Olympic Peninsula Enological Society

SECTION 1: MEMBERSHIP
1.1 General
1.2 Meetings
1.3 voting
1.4 Dues
1.5 Non-Assignability
1.6 Termination of
      Membership 

SECTION 2: BOARD OF DIRECTORS
2.1 General 
2.2 Tenure 
2.3 Nominations 
2.4 Vacancy 
2.5 Board Meetings 
2.6 Presiding Officer  

SECTION 3: OFFICERS
3.1 Officers
3.2 Officer Elections 
3.4 Vacancies 
3.5 Removal  

SECTION 4: COMMITTEES 
4.1
Standing
          Committees 

4.2 Committee
          Chairpersons 
4.3 Committee
           Members   

SECTION 5: INDEMNIFICATION AND INSURANCE
5.1 Indemnification
5.2 Insurance 

SECTION 6: RESTRICTIONS AND LIMITATIONS
6.1 Asset Ownership 
6.2 Authority to
         Represent.
 

SECTION 7: AMENDMENTS

 

 

 

 

 

 

 

 

 

 

 

 

 

 

 

 

 

 

 

 

 

 

 

 

 

 

 

 

 

 

 

 

 

 

 

 

 

 

 

 

 

 

 

 

 

 

 

 

 

 

 

 

 

 

 

 

 

 

 

 

 

 

 

 

 

 

 

 

 

 

 

 

 

 

 

 

 

 

 

 

 

 

 

 

 

 

 

 

 

 

 

 

                                                  

PREAMBLE
The Olympic Peninsula Enological Society is a not-for-profit organization dedicated to the education of its members in viticulture and enology, and the appreciation, enjoyment, knowledge, and proper use of wine.

SECTION 1: MEMBERSHIP
1.1 General
Any individual or co-resident couple, twenty-one (21) or more years of age, is eligible for membership. Membership shall commence upon acceptance by the Society of an application and receipt of dues for one year. Each member is entitled to attend all Society meetings, receive informational and educational materials distributed by the Society, and has voting privileges. In the case of couple members, both have voting privileges.

1.2 Meetings
      1.2.1 Annual Meeting
The annual meeting shall be held 
         each spring (April – May) at such time and place as the 
         Board may direct. The purpose of the meeting shall be the
         election of Directors and for transaction of such other 
         business as may come before the membership. The annual
         meeting may be held in conjunction with an event at the 
         board’s discretion.

      1.2.2 Special Meetings Special Meetings of the membership
          may be held from time to time, as deemed necessary by the
          President or the Board, or by petition of five percent (5%) of 
          the membership.

      1.2.3 Notice Written or email notice (per members option as 
         noted on the membership application) of both annual and 
         special meetings shall be given to the membership at least 
         four (4) weeks prior to the meeting. The notice shall state the 
         time and place of the meeting plus must contain a brief 
         statement of the agenda. Any subject may be brought before 
         the membership at the annual meeting, whether or not set 
         forth in the notice; however, special meetings can only 
         deal with the agenda as published.
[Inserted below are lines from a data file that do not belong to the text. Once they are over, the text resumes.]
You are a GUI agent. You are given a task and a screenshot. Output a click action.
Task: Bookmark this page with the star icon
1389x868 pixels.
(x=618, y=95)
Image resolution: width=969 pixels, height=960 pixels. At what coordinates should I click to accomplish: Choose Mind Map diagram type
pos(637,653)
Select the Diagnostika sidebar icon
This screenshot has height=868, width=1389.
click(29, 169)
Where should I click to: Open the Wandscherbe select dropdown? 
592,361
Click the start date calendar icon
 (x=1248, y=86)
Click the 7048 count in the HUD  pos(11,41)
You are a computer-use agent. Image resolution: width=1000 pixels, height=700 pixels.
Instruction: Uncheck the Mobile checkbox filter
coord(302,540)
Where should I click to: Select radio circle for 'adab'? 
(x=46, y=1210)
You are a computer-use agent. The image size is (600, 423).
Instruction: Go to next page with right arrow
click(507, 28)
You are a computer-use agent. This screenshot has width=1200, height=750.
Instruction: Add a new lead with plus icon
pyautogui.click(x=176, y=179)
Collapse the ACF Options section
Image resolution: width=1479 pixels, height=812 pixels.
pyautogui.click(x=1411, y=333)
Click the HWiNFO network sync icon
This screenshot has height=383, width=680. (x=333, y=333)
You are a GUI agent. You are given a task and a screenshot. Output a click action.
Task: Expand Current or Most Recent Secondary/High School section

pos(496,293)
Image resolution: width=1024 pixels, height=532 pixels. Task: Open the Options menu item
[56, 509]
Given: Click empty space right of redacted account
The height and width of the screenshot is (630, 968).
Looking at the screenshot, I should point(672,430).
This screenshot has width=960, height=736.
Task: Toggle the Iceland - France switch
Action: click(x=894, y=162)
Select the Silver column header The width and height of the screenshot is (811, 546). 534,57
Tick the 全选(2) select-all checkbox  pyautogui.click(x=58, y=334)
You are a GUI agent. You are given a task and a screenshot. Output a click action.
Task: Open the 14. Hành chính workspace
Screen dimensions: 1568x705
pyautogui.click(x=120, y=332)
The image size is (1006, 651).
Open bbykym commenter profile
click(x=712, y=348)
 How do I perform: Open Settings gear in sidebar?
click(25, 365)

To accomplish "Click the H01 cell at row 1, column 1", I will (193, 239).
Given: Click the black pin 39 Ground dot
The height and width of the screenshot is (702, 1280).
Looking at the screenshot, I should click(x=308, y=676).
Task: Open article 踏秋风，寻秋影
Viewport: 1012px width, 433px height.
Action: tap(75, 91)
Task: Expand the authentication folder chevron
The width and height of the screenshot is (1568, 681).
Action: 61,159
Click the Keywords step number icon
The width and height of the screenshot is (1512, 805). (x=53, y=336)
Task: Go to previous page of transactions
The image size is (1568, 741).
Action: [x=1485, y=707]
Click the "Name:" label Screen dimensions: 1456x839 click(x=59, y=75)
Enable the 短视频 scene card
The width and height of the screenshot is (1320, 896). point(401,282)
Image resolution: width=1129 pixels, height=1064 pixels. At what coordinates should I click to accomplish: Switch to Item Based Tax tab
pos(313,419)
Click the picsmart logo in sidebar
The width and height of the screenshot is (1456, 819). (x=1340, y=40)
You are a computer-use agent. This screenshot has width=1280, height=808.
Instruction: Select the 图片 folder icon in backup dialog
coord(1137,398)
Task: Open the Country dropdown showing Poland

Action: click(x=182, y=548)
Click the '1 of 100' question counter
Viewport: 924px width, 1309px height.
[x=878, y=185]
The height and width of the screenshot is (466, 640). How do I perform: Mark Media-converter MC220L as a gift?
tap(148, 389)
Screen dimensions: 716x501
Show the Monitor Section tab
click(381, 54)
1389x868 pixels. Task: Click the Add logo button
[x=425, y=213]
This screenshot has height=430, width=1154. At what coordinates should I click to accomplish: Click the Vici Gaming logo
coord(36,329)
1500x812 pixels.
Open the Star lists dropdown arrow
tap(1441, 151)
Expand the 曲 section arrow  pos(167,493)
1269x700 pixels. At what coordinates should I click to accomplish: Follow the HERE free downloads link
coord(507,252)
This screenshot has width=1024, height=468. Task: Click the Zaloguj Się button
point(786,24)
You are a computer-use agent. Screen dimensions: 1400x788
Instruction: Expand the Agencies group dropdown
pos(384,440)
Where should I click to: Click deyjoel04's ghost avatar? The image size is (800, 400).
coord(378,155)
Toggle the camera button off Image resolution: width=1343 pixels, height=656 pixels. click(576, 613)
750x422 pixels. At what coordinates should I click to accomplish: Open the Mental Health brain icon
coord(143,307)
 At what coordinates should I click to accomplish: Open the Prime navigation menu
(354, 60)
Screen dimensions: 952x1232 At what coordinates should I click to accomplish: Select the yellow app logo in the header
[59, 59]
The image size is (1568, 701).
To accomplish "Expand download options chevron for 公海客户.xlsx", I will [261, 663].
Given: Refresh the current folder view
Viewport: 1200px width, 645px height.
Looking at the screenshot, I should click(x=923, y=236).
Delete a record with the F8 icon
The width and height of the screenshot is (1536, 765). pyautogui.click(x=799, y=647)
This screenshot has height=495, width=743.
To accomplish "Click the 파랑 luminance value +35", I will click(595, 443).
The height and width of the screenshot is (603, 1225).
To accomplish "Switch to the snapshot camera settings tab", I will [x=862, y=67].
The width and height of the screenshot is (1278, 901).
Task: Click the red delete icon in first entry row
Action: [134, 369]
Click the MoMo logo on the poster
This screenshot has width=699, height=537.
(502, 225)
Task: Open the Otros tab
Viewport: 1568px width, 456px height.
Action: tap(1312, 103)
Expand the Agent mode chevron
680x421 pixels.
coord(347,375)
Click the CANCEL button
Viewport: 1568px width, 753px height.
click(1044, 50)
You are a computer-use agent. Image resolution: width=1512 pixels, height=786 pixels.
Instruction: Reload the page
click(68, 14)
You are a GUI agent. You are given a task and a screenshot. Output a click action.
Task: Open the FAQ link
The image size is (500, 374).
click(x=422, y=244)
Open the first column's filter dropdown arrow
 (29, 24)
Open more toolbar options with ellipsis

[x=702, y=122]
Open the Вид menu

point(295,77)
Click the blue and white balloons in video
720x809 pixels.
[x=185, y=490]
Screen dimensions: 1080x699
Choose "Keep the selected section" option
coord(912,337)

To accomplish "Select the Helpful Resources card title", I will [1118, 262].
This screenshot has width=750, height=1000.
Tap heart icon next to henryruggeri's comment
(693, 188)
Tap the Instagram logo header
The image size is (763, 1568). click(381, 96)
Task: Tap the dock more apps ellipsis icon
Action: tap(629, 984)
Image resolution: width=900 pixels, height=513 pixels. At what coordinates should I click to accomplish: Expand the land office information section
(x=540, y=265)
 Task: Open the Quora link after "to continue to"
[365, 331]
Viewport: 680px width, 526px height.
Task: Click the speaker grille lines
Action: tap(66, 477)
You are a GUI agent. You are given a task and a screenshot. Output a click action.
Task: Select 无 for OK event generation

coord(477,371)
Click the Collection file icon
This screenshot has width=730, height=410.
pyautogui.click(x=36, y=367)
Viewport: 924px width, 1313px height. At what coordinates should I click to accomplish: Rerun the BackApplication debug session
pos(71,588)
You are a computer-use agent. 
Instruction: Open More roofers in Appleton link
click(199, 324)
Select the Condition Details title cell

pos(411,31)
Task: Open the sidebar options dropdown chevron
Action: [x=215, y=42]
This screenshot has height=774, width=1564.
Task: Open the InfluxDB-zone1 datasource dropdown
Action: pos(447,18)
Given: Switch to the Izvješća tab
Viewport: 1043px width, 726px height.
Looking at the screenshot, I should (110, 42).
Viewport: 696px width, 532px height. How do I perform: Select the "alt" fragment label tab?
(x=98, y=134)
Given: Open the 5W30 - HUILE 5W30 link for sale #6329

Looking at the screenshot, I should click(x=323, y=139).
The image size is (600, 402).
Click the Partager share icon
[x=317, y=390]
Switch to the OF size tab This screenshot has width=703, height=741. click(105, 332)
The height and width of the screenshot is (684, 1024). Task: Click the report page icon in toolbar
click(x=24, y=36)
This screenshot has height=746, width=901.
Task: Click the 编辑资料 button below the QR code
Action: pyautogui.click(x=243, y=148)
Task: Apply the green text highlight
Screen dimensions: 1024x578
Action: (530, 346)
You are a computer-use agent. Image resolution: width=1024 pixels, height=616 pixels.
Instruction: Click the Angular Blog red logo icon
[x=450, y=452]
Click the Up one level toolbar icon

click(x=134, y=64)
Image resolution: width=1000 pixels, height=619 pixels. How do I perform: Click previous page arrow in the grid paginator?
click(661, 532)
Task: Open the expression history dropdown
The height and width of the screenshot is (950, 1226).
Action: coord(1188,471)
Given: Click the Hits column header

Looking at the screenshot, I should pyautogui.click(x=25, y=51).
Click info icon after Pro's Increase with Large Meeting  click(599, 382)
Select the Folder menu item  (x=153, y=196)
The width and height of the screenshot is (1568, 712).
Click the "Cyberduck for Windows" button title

       1.2.4 Quorum A quorum at any membership meeting shall 
          consist of those members present. A majority of those 
          present may transact such business as shall come before 
          the membership during the meeting.

       1.2.5 Procedure The President or, in his/her absence, the 
          next highest officer in rank present, shall preside at 
          membership meetings. Meetings shall be conducted under
          ROBERTS RULES OF ORDER, REVISED. A two-thirds 
          (2/3) vote of those present in person or by proxy shall be 
          required to suspend the rules.

1.3.Voting Each member shall be entitled to one (1) vote, which may be cast in person or, upon resolution by the Board, by mail or email.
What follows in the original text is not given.